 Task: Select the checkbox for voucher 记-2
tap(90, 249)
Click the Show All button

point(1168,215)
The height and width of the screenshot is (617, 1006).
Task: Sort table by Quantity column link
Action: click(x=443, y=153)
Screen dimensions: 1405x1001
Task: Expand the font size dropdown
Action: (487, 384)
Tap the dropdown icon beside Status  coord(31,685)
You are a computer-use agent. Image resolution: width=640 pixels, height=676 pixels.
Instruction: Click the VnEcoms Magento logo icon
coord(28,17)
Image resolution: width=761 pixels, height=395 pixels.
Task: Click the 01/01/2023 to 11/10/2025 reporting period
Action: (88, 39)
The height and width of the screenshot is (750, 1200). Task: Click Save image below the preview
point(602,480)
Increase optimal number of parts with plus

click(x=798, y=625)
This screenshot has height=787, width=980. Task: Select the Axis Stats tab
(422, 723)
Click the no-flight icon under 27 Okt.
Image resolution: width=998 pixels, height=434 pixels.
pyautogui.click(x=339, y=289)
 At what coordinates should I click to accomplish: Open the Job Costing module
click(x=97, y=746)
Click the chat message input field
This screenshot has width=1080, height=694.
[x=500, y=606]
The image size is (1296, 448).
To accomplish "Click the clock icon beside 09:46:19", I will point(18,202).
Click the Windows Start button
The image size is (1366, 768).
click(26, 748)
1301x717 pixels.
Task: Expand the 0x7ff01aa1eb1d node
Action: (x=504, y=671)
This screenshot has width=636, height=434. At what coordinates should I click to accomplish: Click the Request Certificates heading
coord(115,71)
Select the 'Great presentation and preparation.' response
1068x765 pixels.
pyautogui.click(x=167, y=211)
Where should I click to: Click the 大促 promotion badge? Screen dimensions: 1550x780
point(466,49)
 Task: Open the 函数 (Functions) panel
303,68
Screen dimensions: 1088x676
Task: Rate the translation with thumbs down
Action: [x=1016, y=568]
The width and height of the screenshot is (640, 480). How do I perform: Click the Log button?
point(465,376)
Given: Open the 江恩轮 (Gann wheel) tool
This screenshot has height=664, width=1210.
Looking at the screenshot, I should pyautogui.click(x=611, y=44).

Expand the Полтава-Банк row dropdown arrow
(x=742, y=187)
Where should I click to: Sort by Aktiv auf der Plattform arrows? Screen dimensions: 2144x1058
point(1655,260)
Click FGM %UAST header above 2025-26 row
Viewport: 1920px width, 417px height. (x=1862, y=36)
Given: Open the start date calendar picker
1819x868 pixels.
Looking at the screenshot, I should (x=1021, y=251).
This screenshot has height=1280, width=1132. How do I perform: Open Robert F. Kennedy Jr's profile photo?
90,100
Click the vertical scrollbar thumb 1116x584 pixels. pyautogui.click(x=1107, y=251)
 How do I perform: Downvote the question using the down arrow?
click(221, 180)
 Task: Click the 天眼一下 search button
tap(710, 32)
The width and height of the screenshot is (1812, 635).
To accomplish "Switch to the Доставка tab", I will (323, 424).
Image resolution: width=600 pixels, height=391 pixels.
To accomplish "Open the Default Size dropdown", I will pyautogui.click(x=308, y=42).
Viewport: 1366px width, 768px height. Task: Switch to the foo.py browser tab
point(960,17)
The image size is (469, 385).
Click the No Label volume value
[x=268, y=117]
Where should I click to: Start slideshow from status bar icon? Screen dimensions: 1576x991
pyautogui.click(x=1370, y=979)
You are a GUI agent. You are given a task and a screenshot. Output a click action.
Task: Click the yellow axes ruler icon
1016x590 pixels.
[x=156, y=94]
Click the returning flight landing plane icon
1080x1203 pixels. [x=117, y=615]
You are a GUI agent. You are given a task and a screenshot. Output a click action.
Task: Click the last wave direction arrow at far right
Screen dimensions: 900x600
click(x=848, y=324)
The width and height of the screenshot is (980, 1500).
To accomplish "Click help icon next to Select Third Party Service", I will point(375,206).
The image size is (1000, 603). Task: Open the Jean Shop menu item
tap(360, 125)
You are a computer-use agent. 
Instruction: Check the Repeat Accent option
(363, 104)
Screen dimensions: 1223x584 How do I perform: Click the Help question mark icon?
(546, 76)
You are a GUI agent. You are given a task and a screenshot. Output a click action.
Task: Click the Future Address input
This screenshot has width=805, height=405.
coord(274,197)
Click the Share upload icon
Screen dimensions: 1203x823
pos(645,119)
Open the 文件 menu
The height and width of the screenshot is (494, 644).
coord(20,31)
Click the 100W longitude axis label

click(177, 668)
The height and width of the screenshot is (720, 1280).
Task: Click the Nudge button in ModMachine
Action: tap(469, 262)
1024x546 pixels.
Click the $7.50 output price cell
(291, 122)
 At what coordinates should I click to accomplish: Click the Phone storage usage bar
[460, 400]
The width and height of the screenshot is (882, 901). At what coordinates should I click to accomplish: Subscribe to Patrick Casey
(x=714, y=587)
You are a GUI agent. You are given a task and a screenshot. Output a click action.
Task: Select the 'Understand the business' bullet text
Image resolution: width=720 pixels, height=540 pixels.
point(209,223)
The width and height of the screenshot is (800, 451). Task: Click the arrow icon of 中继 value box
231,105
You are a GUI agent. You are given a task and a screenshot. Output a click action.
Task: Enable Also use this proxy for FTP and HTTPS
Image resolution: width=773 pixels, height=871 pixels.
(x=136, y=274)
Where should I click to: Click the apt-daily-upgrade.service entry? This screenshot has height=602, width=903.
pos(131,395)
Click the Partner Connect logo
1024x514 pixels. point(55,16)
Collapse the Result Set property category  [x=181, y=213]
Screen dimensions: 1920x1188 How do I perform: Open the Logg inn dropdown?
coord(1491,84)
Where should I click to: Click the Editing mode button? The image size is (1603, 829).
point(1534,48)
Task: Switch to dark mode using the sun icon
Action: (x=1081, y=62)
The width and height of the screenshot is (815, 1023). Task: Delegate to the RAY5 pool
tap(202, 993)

# # # #

DESCRIPTION OF THE TASK:
Set down the records above once more, exactly as given.

FINISHED EXERCISE:
 Task: Select the checkbox for voucher 记-2
tap(90, 249)
Click the Show All button

point(1168,215)
The height and width of the screenshot is (617, 1006).
Task: Sort table by Quantity column link
Action: click(x=443, y=153)
Screen dimensions: 1405x1001
Task: Expand the font size dropdown
Action: (487, 384)
Tap the dropdown icon beside Status  coord(31,685)
You are a computer-use agent. Image resolution: width=640 pixels, height=676 pixels.
Instruction: Click the VnEcoms Magento logo icon
coord(28,17)
Image resolution: width=761 pixels, height=395 pixels.
Task: Click the 01/01/2023 to 11/10/2025 reporting period
Action: (88, 39)
The height and width of the screenshot is (750, 1200). Task: Click Save image below the preview
point(602,480)
Increase optimal number of parts with plus

click(x=798, y=625)
This screenshot has height=787, width=980. Task: Select the Axis Stats tab
(422, 723)
Click the no-flight icon under 27 Okt.
Image resolution: width=998 pixels, height=434 pixels.
pyautogui.click(x=339, y=289)
 At what coordinates should I click to accomplish: Open the Job Costing module
click(x=97, y=746)
Click the chat message input field
This screenshot has width=1080, height=694.
[x=500, y=606]
The image size is (1296, 448).
To accomplish "Click the clock icon beside 09:46:19", I will point(18,202).
Click the Windows Start button
The image size is (1366, 768).
click(26, 748)
1301x717 pixels.
Task: Expand the 0x7ff01aa1eb1d node
Action: (x=504, y=671)
This screenshot has width=636, height=434. At what coordinates should I click to accomplish: Click the Request Certificates heading
coord(115,71)
Select the 'Great presentation and preparation.' response
1068x765 pixels.
pyautogui.click(x=167, y=211)
Where should I click to: Click the 大促 promotion badge? Screen dimensions: 1550x780
point(466,49)
 Task: Open the 函数 (Functions) panel
303,68
Screen dimensions: 1088x676
Task: Rate the translation with thumbs down
Action: [x=1016, y=568]
The width and height of the screenshot is (640, 480). How do I perform: Click the Log button?
point(465,376)
Given: Open the 江恩轮 (Gann wheel) tool
This screenshot has height=664, width=1210.
Looking at the screenshot, I should pyautogui.click(x=611, y=44).

Expand the Полтава-Банк row dropdown arrow
(x=742, y=187)
Where should I click to: Sort by Aktiv auf der Plattform arrows? Screen dimensions: 2144x1058
point(1655,260)
Click FGM %UAST header above 2025-26 row
Viewport: 1920px width, 417px height. (x=1862, y=36)
Given: Open the start date calendar picker
1819x868 pixels.
Looking at the screenshot, I should (x=1021, y=251).
This screenshot has height=1280, width=1132. How do I perform: Open Robert F. Kennedy Jr's profile photo?
90,100
Click the vertical scrollbar thumb 1116x584 pixels. pyautogui.click(x=1107, y=251)
 How do I perform: Downvote the question using the down arrow?
click(221, 180)
 Task: Click the 天眼一下 search button
tap(710, 32)
The width and height of the screenshot is (1812, 635).
To accomplish "Switch to the Доставка tab", I will (323, 424).
Image resolution: width=600 pixels, height=391 pixels.
To accomplish "Open the Default Size dropdown", I will pyautogui.click(x=308, y=42).
Viewport: 1366px width, 768px height. Task: Switch to the foo.py browser tab
point(960,17)
The image size is (469, 385).
Click the No Label volume value
[x=268, y=117]
Where should I click to: Start slideshow from status bar icon? Screen dimensions: 1576x991
pyautogui.click(x=1370, y=979)
You are a GUI agent. You are given a task and a screenshot. Output a click action.
Task: Click the yellow axes ruler icon
1016x590 pixels.
[x=156, y=94]
Click the returning flight landing plane icon
1080x1203 pixels. [x=117, y=615]
You are a GUI agent. You are given a task and a screenshot. Output a click action.
Task: Click the last wave direction arrow at far right
Screen dimensions: 900x600
click(x=848, y=324)
The width and height of the screenshot is (980, 1500).
To accomplish "Click help icon next to Select Third Party Service", I will point(375,206).
The image size is (1000, 603). Task: Open the Jean Shop menu item
tap(360, 125)
You are a computer-use agent. 
Instruction: Check the Repeat Accent option
(363, 104)
Screen dimensions: 1223x584 How do I perform: Click the Help question mark icon?
(546, 76)
You are a GUI agent. You are given a task and a screenshot. Output a click action.
Task: Click the Future Address input
This screenshot has width=805, height=405.
coord(274,197)
Click the Share upload icon
Screen dimensions: 1203x823
pos(645,119)
Open the 文件 menu
The height and width of the screenshot is (494, 644).
coord(20,31)
Click the 100W longitude axis label

click(177, 668)
The height and width of the screenshot is (720, 1280).
Task: Click the Nudge button in ModMachine
Action: tap(469, 262)
1024x546 pixels.
Click the $7.50 output price cell
(291, 122)
 At what coordinates should I click to accomplish: Click the Phone storage usage bar
[460, 400]
The width and height of the screenshot is (882, 901). At what coordinates should I click to accomplish: Subscribe to Patrick Casey
(x=714, y=587)
You are a GUI agent. You are given a task and a screenshot. Output a click action.
Task: Select the 'Understand the business' bullet text
Image resolution: width=720 pixels, height=540 pixels.
point(209,223)
The width and height of the screenshot is (800, 451). Task: Click the arrow icon of 中继 value box
231,105
You are a GUI agent. You are given a task and a screenshot. Output a click action.
Task: Enable Also use this proxy for FTP and HTTPS
Image resolution: width=773 pixels, height=871 pixels.
(x=136, y=274)
Where should I click to: Click the apt-daily-upgrade.service entry? This screenshot has height=602, width=903.
pos(131,395)
Click the Partner Connect logo
1024x514 pixels. point(55,16)
Collapse the Result Set property category  [x=181, y=213]
Screen dimensions: 1920x1188 How do I perform: Open the Logg inn dropdown?
coord(1491,84)
Where should I click to: Click the Editing mode button? The image size is (1603, 829).
point(1534,48)
Task: Switch to dark mode using the sun icon
Action: (x=1081, y=62)
The width and height of the screenshot is (815, 1023). Task: Delegate to the RAY5 pool
tap(202, 993)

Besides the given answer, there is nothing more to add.